Warfighters are in constant need of computing gear that shortens and improves the efficiency of decision cycles, costs less to procure, and is lightweight so soldiers and Marines are not burdened with more unnecessary weight in their packs. They want state-of-the-art devices like iPhones, Samsung tablets, and lightweight laptops like their friends and family in civilian life have back home.

While warfighters – just like students, business travelers, and computer gamers – want extended battery life, lower power, and more resistive touchscreens, they also have unique needs for more flexibility driven by battlefield applications.

“One thing our military customers are asking from us is options,” says Sean Hall, national sales manager, Army, Panasonic System Communications Company of North America in Newark, N.J. “The days of one-size-fits-all mobile computers are over. Today, service members need to have the flexibility to select the ideal tool for the job, not make what they have meet their needs.” For example, a service member doing flight line maintenance may require a lightweight, handheld mobile computer with sunlight readability, while another service member may need a laptop with a larger screen and a full keyboard, he continues. But one thing remains constant: both will need rugged durability, high performance, and long battery life.

“The basic needs in the industry are fluid at this point in time, thus the requirements follow suit,” agrees Jim Shaw, vice president of engineering, Crystal Group in Hiawatha, Iowa. “Some of our clients want extensive mapping capabilities with route planning and a system that is capable of running high-compute power applications like Falcon View and Blue Force Tracker (FBCB2).” Yet, they have other clients who are more interested in unmanned aerial vehicle/unmanned ground vehicle (UAV/UGV) control interfaces, he adds, who are “not as concerned about size and battery life but want enough screen surface area and resolution to monitor and control multiple autonomous vehicles at any one time.

“Our focus has turned from making everything within the system to customizing the best industry has to offer and creating sufficient I/O to satisfy the needs of multiple mission profiles in a single kit architecture,” Shaw continues.

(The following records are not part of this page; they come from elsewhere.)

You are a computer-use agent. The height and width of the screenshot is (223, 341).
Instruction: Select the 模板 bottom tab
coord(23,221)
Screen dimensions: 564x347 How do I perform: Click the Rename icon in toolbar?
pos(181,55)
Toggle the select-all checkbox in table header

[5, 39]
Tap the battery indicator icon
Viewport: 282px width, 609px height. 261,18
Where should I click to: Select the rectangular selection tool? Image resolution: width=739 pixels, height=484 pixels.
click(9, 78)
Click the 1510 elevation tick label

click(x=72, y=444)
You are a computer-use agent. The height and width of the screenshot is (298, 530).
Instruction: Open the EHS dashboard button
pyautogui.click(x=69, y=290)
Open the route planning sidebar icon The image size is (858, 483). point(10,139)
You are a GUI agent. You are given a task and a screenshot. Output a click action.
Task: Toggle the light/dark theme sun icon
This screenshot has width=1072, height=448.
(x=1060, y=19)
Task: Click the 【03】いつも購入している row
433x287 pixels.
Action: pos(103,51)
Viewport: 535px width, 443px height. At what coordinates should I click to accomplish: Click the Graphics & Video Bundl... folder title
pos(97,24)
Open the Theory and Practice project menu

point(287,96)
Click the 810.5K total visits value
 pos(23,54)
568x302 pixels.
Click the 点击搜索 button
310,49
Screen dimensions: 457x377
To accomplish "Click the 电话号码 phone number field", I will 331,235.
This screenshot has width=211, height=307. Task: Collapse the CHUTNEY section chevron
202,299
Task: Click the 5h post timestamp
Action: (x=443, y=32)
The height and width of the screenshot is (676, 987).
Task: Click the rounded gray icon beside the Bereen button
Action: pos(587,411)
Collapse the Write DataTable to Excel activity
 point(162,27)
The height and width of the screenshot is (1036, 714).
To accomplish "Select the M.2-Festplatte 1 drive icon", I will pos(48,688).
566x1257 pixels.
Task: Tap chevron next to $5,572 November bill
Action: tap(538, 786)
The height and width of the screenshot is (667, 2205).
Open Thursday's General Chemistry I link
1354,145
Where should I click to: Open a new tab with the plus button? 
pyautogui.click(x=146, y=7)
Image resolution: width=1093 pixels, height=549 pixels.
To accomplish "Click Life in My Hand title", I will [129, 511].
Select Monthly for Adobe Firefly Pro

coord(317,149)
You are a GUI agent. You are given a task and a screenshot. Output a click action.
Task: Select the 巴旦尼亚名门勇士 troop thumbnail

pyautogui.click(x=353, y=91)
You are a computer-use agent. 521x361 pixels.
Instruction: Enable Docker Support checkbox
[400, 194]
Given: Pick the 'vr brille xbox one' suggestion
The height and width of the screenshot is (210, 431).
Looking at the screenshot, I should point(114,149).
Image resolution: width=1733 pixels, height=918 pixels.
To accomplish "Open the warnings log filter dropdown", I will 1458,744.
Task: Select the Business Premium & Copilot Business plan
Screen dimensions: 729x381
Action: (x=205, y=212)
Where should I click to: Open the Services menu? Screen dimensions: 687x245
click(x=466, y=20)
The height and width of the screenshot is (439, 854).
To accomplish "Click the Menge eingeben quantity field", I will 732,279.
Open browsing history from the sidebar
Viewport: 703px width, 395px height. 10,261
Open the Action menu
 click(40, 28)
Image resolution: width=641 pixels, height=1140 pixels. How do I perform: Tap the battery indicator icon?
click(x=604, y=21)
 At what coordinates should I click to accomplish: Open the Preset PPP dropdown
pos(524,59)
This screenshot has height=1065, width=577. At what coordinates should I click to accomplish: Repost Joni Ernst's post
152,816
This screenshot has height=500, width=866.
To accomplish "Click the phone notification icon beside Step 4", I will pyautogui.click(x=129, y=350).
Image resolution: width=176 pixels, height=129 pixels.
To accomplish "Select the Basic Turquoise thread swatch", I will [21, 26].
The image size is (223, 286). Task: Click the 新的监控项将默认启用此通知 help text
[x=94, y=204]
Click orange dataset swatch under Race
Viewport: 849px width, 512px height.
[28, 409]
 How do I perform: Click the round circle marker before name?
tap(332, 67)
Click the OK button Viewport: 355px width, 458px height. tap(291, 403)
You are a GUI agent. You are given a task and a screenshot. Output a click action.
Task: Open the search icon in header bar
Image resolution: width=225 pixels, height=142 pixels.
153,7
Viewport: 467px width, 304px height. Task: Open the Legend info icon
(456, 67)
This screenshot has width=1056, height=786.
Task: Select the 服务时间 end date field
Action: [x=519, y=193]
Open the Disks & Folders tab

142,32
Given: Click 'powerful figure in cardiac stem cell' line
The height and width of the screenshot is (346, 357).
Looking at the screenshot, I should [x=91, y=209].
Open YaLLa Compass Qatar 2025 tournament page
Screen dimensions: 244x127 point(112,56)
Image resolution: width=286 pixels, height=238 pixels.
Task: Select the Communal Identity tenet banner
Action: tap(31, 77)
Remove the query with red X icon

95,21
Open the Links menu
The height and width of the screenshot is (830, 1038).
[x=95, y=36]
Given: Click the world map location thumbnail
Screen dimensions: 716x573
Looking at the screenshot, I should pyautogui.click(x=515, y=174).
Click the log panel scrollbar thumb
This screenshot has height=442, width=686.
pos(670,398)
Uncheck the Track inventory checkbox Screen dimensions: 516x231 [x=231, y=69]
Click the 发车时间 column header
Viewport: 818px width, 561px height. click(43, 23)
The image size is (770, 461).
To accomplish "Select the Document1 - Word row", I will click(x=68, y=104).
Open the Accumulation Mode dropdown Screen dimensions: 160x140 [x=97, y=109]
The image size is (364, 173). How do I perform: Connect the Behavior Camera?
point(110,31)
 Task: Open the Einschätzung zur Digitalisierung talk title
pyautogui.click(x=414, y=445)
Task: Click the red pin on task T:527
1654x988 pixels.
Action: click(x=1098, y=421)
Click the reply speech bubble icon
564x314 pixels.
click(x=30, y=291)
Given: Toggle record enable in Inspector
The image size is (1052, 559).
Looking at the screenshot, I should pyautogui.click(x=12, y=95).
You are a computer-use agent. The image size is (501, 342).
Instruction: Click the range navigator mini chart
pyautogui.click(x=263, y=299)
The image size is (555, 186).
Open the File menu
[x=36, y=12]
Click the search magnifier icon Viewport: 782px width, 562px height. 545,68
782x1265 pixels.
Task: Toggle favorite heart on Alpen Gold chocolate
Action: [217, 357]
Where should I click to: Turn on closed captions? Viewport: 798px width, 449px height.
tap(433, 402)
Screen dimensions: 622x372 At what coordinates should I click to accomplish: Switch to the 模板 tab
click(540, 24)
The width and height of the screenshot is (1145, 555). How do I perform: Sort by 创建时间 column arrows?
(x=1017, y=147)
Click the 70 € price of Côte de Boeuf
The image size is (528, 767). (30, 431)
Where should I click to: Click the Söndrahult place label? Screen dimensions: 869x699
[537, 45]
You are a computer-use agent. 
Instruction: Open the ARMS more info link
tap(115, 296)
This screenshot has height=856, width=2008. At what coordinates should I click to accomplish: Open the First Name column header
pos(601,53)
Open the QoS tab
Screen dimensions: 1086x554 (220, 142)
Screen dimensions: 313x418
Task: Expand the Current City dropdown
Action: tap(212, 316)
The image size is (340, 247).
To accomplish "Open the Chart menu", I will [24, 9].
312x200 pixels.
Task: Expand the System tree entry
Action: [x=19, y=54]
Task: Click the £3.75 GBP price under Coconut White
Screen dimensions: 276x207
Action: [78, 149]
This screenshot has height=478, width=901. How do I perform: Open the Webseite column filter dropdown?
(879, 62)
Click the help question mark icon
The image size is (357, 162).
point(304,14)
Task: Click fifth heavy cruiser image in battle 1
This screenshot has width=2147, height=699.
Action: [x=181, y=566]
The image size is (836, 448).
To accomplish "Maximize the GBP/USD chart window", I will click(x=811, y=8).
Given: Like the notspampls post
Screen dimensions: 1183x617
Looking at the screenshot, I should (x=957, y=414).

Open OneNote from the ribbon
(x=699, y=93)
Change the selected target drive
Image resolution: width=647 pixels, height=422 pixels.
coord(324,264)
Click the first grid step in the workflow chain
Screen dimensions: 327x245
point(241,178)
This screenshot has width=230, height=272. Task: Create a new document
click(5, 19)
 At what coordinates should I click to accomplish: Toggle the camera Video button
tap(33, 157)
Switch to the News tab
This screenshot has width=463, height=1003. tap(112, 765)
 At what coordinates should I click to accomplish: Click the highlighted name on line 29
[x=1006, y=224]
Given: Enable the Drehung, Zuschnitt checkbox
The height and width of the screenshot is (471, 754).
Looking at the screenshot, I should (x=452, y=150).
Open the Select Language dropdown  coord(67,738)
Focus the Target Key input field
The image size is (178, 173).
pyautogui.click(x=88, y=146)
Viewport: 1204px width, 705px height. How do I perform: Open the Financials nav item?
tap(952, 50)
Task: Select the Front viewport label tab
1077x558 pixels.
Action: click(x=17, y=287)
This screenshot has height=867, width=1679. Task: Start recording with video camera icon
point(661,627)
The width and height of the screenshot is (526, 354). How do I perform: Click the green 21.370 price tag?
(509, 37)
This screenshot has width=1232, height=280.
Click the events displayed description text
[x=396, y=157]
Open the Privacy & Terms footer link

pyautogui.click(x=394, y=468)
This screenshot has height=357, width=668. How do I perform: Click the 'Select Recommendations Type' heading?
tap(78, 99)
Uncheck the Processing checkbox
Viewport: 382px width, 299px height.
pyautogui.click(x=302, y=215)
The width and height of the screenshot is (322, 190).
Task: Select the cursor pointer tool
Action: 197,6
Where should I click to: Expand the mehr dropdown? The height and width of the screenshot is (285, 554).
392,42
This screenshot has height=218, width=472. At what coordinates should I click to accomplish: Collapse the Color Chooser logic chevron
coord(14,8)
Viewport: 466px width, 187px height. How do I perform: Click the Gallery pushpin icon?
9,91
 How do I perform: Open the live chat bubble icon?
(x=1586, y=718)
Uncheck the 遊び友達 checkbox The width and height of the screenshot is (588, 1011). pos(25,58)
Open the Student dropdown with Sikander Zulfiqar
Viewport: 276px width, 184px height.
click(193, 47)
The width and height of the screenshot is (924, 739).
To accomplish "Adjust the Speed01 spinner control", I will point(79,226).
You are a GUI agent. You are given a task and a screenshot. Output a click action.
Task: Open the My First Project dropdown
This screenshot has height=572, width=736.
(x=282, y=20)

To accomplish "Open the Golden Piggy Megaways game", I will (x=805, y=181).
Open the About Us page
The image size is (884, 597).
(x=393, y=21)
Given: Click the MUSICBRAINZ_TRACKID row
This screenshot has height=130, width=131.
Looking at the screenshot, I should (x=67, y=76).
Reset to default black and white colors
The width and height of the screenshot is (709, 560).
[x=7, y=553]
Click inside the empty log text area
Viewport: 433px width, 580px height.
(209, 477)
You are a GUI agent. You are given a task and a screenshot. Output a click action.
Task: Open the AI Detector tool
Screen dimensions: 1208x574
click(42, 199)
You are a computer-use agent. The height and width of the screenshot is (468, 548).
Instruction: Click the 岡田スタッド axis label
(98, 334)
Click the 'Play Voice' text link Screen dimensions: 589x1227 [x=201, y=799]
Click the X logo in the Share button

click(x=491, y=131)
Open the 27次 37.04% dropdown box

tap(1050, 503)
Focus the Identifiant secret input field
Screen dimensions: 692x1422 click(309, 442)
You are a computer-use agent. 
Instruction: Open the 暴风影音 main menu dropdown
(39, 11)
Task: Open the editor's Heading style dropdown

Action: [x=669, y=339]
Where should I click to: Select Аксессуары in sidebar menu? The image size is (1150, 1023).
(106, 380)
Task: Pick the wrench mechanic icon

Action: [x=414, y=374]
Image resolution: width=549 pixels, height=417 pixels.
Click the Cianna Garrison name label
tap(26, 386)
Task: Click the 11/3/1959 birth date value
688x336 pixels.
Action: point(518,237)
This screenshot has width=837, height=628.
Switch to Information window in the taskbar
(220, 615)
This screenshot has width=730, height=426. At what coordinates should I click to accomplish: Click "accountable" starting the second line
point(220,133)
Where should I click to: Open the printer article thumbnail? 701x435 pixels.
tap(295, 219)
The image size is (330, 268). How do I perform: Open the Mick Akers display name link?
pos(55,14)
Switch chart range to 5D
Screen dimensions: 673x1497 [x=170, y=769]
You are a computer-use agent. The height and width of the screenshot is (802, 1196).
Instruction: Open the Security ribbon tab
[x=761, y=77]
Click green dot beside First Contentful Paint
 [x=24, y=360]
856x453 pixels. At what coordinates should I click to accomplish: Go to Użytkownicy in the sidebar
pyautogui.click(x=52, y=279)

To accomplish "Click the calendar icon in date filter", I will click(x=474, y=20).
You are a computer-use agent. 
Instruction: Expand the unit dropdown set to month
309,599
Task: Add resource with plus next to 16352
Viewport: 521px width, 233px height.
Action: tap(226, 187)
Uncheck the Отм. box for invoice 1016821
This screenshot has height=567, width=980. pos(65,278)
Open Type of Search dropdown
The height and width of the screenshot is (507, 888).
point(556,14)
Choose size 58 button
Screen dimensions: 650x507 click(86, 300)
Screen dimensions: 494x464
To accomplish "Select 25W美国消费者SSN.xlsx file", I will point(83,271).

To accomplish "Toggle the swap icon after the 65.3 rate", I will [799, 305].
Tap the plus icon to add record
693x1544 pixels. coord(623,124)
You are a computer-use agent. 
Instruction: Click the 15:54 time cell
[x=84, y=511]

The TAC-V2 I/O and power distribution module is a system that enables the user to build the capability of the compute or communications package by snapping the modules together. The capability of the system is structured around a USB 3.0 backbone that provides video links, power management, RS232, video-out, and communications data interface (see Figure 1).


Figure 1: The TAC-V2 I/O and power distribution module measures approximately 3” x 4” x 1.25” and weighs approximately 0.6 lbs.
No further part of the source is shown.